By Hiram Caton - posted Friday, 3 April 2009


Charles Darwin and Abraham Lincoln had more in common than their date of birth. Lincoln is hailed in this bicentenary year as the greatest American president, while Darwin is proclaimed in celebration events to be the greatest biologist ever and some say even the greatest scientist. Just as his proof of evolution displaced the religious conception of divine creation, so the abolition of slavery reshaped the American constitution and embedded belief in human equality across racial differences. Darwin passionately opposed slavery from his early years and closely followed Lincoln’s leadership of the Civil War. Lincoln believed in evolution and, like Darwin, had no religious convictions.

They shared another significant belief that is scarcely noted in the celebration events: they did not believe in racial equality. Instead they believed that humankind is structured in a hierarchy with Caucasians at the peak and “primitives” at the bottom.

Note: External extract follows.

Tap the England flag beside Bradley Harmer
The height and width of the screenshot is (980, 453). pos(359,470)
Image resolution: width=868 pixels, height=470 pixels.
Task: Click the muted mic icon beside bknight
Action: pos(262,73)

When I mention this to colleagues, I encounter a shocked reaction. Surely opponents of slavery must believe in human equality?! Their logic is ironclad today, but it wasn’t always so. Consider the Declaration of Independence. “All men are created equal” and enjoy the rights to “life, liberty, and the pursuit of happiness”. If so, slavery is contrary to the most basic rights. Yet the principal author of these words, Thomas Jefferson, was a slaver-owner, as were 16 other Declaration signatories.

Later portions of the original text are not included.